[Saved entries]
┌──

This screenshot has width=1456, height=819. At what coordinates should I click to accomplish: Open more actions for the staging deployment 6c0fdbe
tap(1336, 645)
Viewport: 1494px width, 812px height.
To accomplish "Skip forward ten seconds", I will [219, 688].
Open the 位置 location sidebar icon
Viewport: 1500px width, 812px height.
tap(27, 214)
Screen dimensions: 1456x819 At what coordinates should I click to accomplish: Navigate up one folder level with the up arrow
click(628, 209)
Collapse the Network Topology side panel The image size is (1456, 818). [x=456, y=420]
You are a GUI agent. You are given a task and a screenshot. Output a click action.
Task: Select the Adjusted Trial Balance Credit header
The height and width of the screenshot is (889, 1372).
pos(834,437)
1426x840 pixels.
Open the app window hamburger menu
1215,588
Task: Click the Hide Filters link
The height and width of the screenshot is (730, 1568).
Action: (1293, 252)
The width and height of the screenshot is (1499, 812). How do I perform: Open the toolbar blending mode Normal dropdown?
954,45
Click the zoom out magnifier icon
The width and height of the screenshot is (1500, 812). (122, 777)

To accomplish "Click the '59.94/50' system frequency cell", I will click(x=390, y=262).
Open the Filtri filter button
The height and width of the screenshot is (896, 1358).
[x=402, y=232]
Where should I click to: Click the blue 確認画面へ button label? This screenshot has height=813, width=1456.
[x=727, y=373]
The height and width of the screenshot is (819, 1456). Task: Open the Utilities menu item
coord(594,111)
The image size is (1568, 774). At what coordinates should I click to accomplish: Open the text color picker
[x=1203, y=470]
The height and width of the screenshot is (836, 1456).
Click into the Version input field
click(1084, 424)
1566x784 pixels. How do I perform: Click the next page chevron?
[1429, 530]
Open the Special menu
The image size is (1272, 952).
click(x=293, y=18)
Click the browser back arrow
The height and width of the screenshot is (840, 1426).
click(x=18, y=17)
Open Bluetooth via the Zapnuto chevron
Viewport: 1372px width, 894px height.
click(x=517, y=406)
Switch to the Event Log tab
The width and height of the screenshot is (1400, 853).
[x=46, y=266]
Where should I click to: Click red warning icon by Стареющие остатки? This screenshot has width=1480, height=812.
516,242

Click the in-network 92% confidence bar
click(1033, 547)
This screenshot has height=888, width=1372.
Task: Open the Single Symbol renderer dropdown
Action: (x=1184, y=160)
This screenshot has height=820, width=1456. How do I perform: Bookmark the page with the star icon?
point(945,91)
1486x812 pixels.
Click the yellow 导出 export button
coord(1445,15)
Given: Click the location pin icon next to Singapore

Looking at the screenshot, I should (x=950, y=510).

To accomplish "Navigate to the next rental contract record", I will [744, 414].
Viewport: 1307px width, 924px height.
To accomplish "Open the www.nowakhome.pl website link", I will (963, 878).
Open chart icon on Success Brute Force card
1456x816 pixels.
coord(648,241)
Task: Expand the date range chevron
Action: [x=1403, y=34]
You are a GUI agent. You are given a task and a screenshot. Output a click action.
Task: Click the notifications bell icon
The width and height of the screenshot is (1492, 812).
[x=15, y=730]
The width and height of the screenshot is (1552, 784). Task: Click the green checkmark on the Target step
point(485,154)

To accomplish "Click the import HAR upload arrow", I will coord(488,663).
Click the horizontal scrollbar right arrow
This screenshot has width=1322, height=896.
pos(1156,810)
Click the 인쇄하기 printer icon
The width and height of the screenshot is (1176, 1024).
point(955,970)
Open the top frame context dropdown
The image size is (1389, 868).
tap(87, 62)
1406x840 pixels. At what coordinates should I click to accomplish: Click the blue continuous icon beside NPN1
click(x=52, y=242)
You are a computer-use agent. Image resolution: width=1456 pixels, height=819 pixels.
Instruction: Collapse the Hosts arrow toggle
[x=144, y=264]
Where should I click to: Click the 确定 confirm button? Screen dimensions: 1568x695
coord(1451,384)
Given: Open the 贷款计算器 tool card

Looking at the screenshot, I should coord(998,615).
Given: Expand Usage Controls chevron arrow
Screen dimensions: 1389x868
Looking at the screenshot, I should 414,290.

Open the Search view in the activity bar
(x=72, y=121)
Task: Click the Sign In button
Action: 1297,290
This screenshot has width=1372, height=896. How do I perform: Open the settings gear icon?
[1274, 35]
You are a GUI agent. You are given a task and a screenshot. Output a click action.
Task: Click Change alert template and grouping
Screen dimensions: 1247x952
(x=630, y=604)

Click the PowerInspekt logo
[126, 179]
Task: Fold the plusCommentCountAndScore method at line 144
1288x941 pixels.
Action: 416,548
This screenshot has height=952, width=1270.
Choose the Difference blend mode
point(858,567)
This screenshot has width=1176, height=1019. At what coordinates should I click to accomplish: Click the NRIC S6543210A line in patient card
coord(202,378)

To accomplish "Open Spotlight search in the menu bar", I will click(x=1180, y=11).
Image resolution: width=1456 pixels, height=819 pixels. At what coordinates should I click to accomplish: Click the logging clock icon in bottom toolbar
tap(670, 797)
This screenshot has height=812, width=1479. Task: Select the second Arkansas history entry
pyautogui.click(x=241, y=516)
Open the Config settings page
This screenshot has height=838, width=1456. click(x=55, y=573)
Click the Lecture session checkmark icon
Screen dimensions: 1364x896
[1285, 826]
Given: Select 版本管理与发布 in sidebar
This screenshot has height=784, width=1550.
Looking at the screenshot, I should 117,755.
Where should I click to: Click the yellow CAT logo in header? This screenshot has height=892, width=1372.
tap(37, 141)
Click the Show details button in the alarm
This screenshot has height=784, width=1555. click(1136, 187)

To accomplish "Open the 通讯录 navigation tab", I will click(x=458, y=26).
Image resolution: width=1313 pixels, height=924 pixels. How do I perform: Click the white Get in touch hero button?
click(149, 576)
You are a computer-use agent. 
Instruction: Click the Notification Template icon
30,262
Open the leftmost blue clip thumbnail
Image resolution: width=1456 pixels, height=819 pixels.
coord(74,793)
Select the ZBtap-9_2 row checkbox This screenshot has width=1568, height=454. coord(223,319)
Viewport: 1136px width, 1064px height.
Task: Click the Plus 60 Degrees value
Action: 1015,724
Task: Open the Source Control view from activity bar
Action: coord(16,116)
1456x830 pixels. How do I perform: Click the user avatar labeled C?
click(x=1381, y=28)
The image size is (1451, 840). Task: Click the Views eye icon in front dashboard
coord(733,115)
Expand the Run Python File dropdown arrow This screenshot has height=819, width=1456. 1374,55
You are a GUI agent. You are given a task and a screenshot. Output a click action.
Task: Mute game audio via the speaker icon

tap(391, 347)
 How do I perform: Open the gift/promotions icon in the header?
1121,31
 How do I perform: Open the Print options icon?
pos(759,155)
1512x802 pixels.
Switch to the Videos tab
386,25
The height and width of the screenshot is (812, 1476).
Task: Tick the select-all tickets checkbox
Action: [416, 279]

└──

_EXERCISE_. Type out the records again exactly, line for line.

_THE ANSWER_.
This screenshot has width=1456, height=819. At what coordinates should I click to accomplish: Open more actions for the staging deployment 6c0fdbe
tap(1336, 645)
Viewport: 1494px width, 812px height.
To accomplish "Skip forward ten seconds", I will [219, 688].
Open the 位置 location sidebar icon
Viewport: 1500px width, 812px height.
tap(27, 214)
Screen dimensions: 1456x819 At what coordinates should I click to accomplish: Navigate up one folder level with the up arrow
click(628, 209)
Collapse the Network Topology side panel The image size is (1456, 818). [x=456, y=420]
You are a GUI agent. You are given a task and a screenshot. Output a click action.
Task: Select the Adjusted Trial Balance Credit header
The height and width of the screenshot is (889, 1372).
pos(834,437)
1426x840 pixels.
Open the app window hamburger menu
1215,588
Task: Click the Hide Filters link
The height and width of the screenshot is (730, 1568).
Action: (1293, 252)
The width and height of the screenshot is (1499, 812). How do I perform: Open the toolbar blending mode Normal dropdown?
954,45
Click the zoom out magnifier icon
The width and height of the screenshot is (1500, 812). (122, 777)

To accomplish "Click the '59.94/50' system frequency cell", I will click(x=390, y=262).
Open the Filtri filter button
The height and width of the screenshot is (896, 1358).
[x=402, y=232]
Where should I click to: Click the blue 確認画面へ button label? This screenshot has height=813, width=1456.
[x=727, y=373]
The height and width of the screenshot is (819, 1456). Task: Open the Utilities menu item
coord(594,111)
The image size is (1568, 774). At what coordinates should I click to accomplish: Open the text color picker
[x=1203, y=470]
The height and width of the screenshot is (836, 1456).
Click into the Version input field
click(1084, 424)
1566x784 pixels. How do I perform: Click the next page chevron?
[1429, 530]
Open the Special menu
The image size is (1272, 952).
click(x=293, y=18)
Click the browser back arrow
The height and width of the screenshot is (840, 1426).
click(x=18, y=17)
Open Bluetooth via the Zapnuto chevron
Viewport: 1372px width, 894px height.
click(x=517, y=406)
Switch to the Event Log tab
The width and height of the screenshot is (1400, 853).
[x=46, y=266]
Where should I click to: Click red warning icon by Стареющие остатки? This screenshot has width=1480, height=812.
516,242

Click the in-network 92% confidence bar
click(1033, 547)
This screenshot has height=888, width=1372.
Task: Open the Single Symbol renderer dropdown
Action: (x=1184, y=160)
This screenshot has height=820, width=1456. How do I perform: Bookmark the page with the star icon?
point(945,91)
1486x812 pixels.
Click the yellow 导出 export button
coord(1445,15)
Given: Click the location pin icon next to Singapore

Looking at the screenshot, I should (x=950, y=510).

To accomplish "Navigate to the next rental contract record", I will [744, 414].
Viewport: 1307px width, 924px height.
To accomplish "Open the www.nowakhome.pl website link", I will (963, 878).
Open chart icon on Success Brute Force card
1456x816 pixels.
coord(648,241)
Task: Expand the date range chevron
Action: [x=1403, y=34]
You are a GUI agent. You are given a task and a screenshot. Output a click action.
Task: Click the notifications bell icon
The width and height of the screenshot is (1492, 812).
[x=15, y=730]
The width and height of the screenshot is (1552, 784). Task: Click the green checkmark on the Target step
point(485,154)

To accomplish "Click the import HAR upload arrow", I will coord(488,663).
Click the horizontal scrollbar right arrow
This screenshot has width=1322, height=896.
pos(1156,810)
Click the 인쇄하기 printer icon
The width and height of the screenshot is (1176, 1024).
point(955,970)
Open the top frame context dropdown
The image size is (1389, 868).
tap(87, 62)
1406x840 pixels. At what coordinates should I click to accomplish: Click the blue continuous icon beside NPN1
click(x=52, y=242)
You are a computer-use agent. Image resolution: width=1456 pixels, height=819 pixels.
Instruction: Collapse the Hosts arrow toggle
[x=144, y=264]
Where should I click to: Click the 确定 confirm button? Screen dimensions: 1568x695
coord(1451,384)
Given: Open the 贷款计算器 tool card

Looking at the screenshot, I should coord(998,615).
Given: Expand Usage Controls chevron arrow
Screen dimensions: 1389x868
Looking at the screenshot, I should 414,290.

Open the Search view in the activity bar
(x=72, y=121)
Task: Click the Sign In button
Action: 1297,290
This screenshot has width=1372, height=896. How do I perform: Open the settings gear icon?
[1274, 35]
You are a GUI agent. You are given a task and a screenshot. Output a click action.
Task: Click Change alert template and grouping
Screen dimensions: 1247x952
(x=630, y=604)

Click the PowerInspekt logo
[126, 179]
Task: Fold the plusCommentCountAndScore method at line 144
1288x941 pixels.
Action: 416,548
This screenshot has height=952, width=1270.
Choose the Difference blend mode
point(858,567)
This screenshot has width=1176, height=1019. At what coordinates should I click to accomplish: Click the NRIC S6543210A line in patient card
coord(202,378)

To accomplish "Open Spotlight search in the menu bar", I will click(x=1180, y=11).
Image resolution: width=1456 pixels, height=819 pixels. At what coordinates should I click to accomplish: Click the logging clock icon in bottom toolbar
tap(670, 797)
This screenshot has height=812, width=1479. Task: Select the second Arkansas history entry
pyautogui.click(x=241, y=516)
Open the Config settings page
This screenshot has height=838, width=1456. click(x=55, y=573)
Click the Lecture session checkmark icon
Screen dimensions: 1364x896
[1285, 826]
Given: Select 版本管理与发布 in sidebar
This screenshot has height=784, width=1550.
Looking at the screenshot, I should 117,755.
Where should I click to: Click the yellow CAT logo in header? This screenshot has height=892, width=1372.
tap(37, 141)
Click the Show details button in the alarm
This screenshot has height=784, width=1555. click(1136, 187)

To accomplish "Open the 通讯录 navigation tab", I will click(x=458, y=26).
Image resolution: width=1313 pixels, height=924 pixels. How do I perform: Click the white Get in touch hero button?
click(149, 576)
You are a computer-use agent. 
Instruction: Click the Notification Template icon
30,262
Open the leftmost blue clip thumbnail
Image resolution: width=1456 pixels, height=819 pixels.
coord(74,793)
Select the ZBtap-9_2 row checkbox This screenshot has width=1568, height=454. coord(223,319)
Viewport: 1136px width, 1064px height.
Task: Click the Plus 60 Degrees value
Action: 1015,724
Task: Open the Source Control view from activity bar
Action: coord(16,116)
1456x830 pixels. How do I perform: Click the user avatar labeled C?
click(x=1381, y=28)
The image size is (1451, 840). Task: Click the Views eye icon in front dashboard
coord(733,115)
Expand the Run Python File dropdown arrow This screenshot has height=819, width=1456. 1374,55
You are a GUI agent. You are given a task and a screenshot. Output a click action.
Task: Mute game audio via the speaker icon

tap(391, 347)
 How do I perform: Open the gift/promotions icon in the header?
1121,31
 How do I perform: Open the Print options icon?
pos(759,155)
1512x802 pixels.
Switch to the Videos tab
386,25
The height and width of the screenshot is (812, 1476).
Task: Tick the select-all tickets checkbox
Action: [416, 279]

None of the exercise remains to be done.